Introduction

Recurrent laryngeal nerve (RLN) injury is one of the most serious complications during thyroid surgery and represents one of the leading reasons for surgical malpractice claims.

Even in experienced hands, transient RLN palsy occurs in approximately 0.4–12% of cases and permanent palsy in 5–6% of cases.

A more fearful and sometimes life-threatening situation is bilateral RLN palsy even if transient. Not only vocal cord dysfunction and physical limitation but also airway obstruction threat makes this complication, even if extremely rare (0.2–0.5%), potentially lethal for the patient.

Over the years, surgical strategy has advanced from non-visualization and avoidance of the RLN to the adoption of routine identification of the RLN, which has been shown to be associated with a lower incidence of RLN injury [1,2,3,4,5]. There is now strong evidence that routine intraoperative identification and capsular dissection are crucial in the preservation of the RLN.

However, an anatomically intact nerve identified by gross visualization does not confirm a functional nerve.

In the past few years the introduction of intraoperative neuromonitoring (IONM) has gained increasing acceptance as an adjunct for functional RLN assessment [6].

Guidelines of American Academy of Otolaryngology Head and Neck Surgery suggest IONM adoption in revision surgery, in the setting of pre-existing RLN paralysis, and in bilateral thyroid procedures to prevent two-sided vocal cord palsy [7]. Nevertheless, the debate of whether the use of IONM can lead to modify the surgical strategy during a planned total thyroidectomy still exists [8,9,10].

Some authors have suggested that the electromyographic (EMG) signal may guide reliably the decision to stage surgery when a loss of RLN signal on initial side is detected [11,12,13,14], while other authors argue on IONM low accuracy in predicting RLN palsy [15, 16].

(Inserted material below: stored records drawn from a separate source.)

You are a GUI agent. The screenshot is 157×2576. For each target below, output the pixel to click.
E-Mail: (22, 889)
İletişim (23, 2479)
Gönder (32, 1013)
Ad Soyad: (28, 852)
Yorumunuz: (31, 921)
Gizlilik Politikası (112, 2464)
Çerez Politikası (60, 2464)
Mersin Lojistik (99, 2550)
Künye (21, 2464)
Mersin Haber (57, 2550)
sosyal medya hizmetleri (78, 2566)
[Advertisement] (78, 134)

Other studies have shown that intermittent RLN stimulation with simultaneous posterior crico-arytenoid (PCA) palpation is a safe and reliable intraoperative method of RLN monitoring, having a high correlation with evoked laryngeal EMG activity [17, 18].

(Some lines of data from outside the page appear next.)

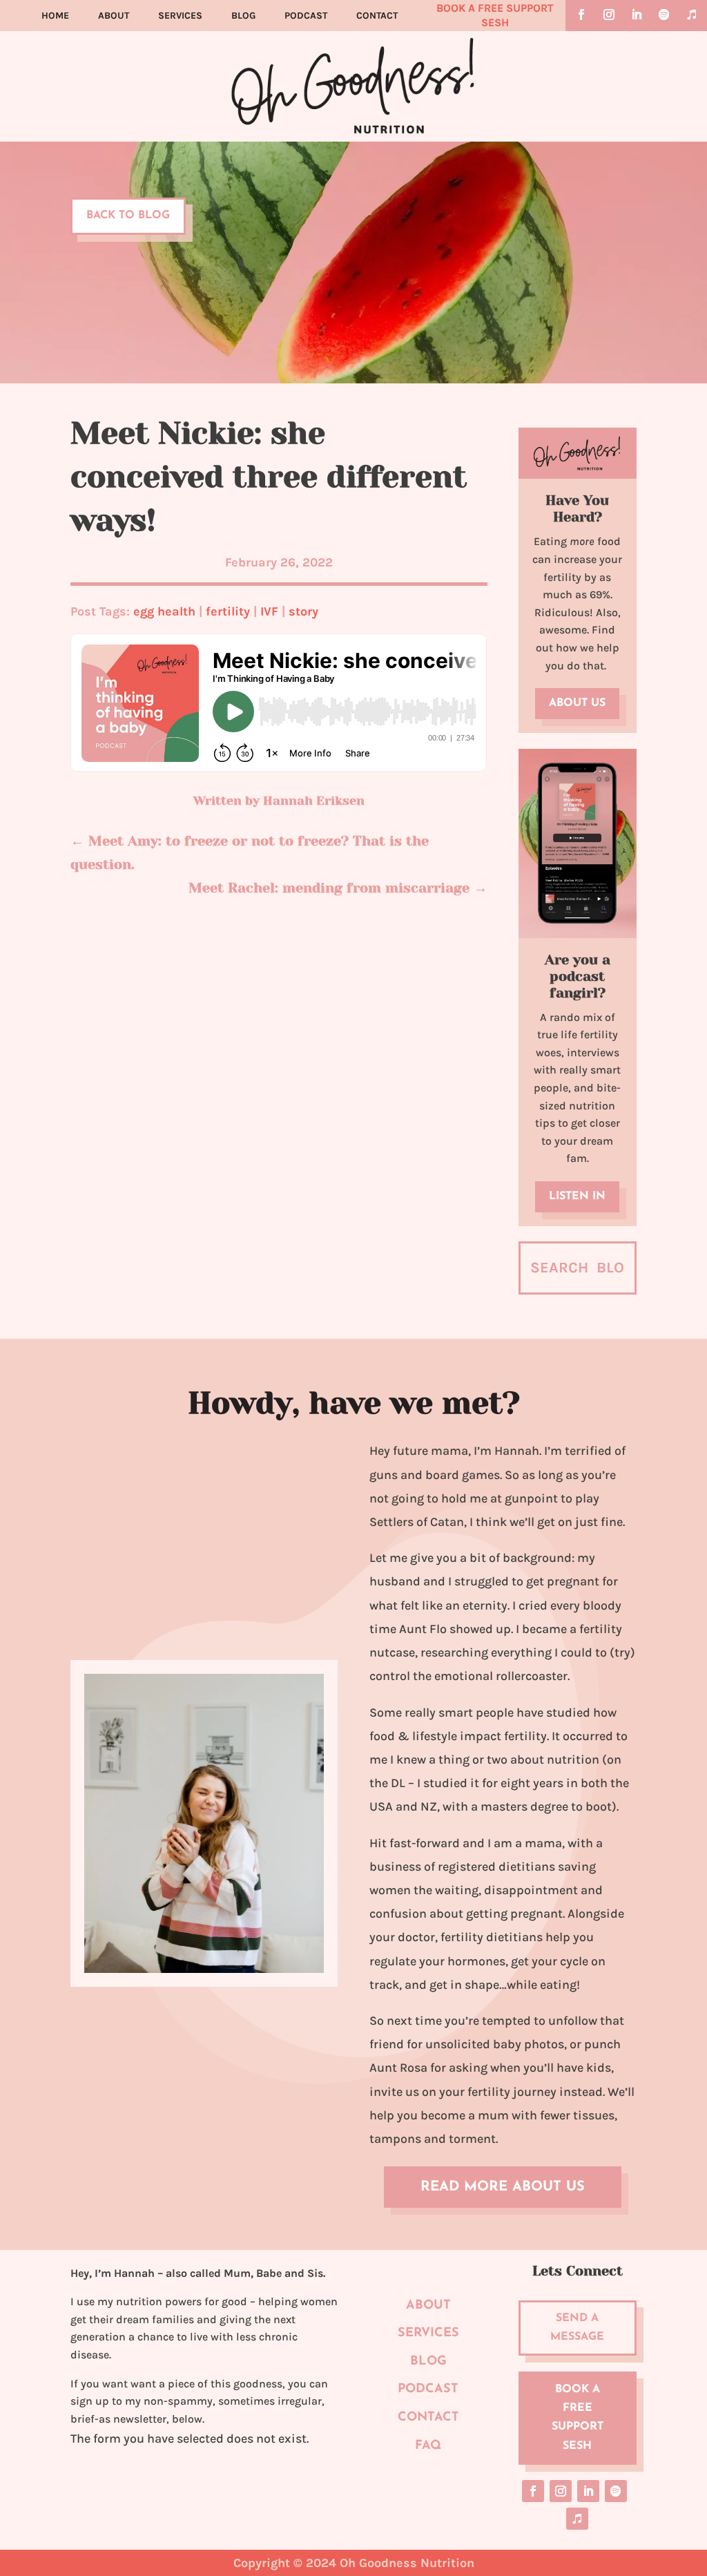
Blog (243, 16)
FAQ (428, 2446)
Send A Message (577, 2328)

The aim of this study was firstly to report our experience about reliability of I-IONM, through RLN stimulation and laryngeal palpation (NSLP), in predicting postoperative vocal cord palsy. Secondly to examine the reliability of this technique in providing useful information in the decision to perform a staged surgery in initially planned total thyroidectomy.

Materials and methods

A retrospective review of prospectively collected data from patients undergoing thyroid surgery with or without neck dissection from January 2014 to June 2017 was conducted with institutional review board approval.

In all cases preoperative and postoperative laryngoscopy was performed. Patients with pre-existing vocal cord dysfunction were excluded.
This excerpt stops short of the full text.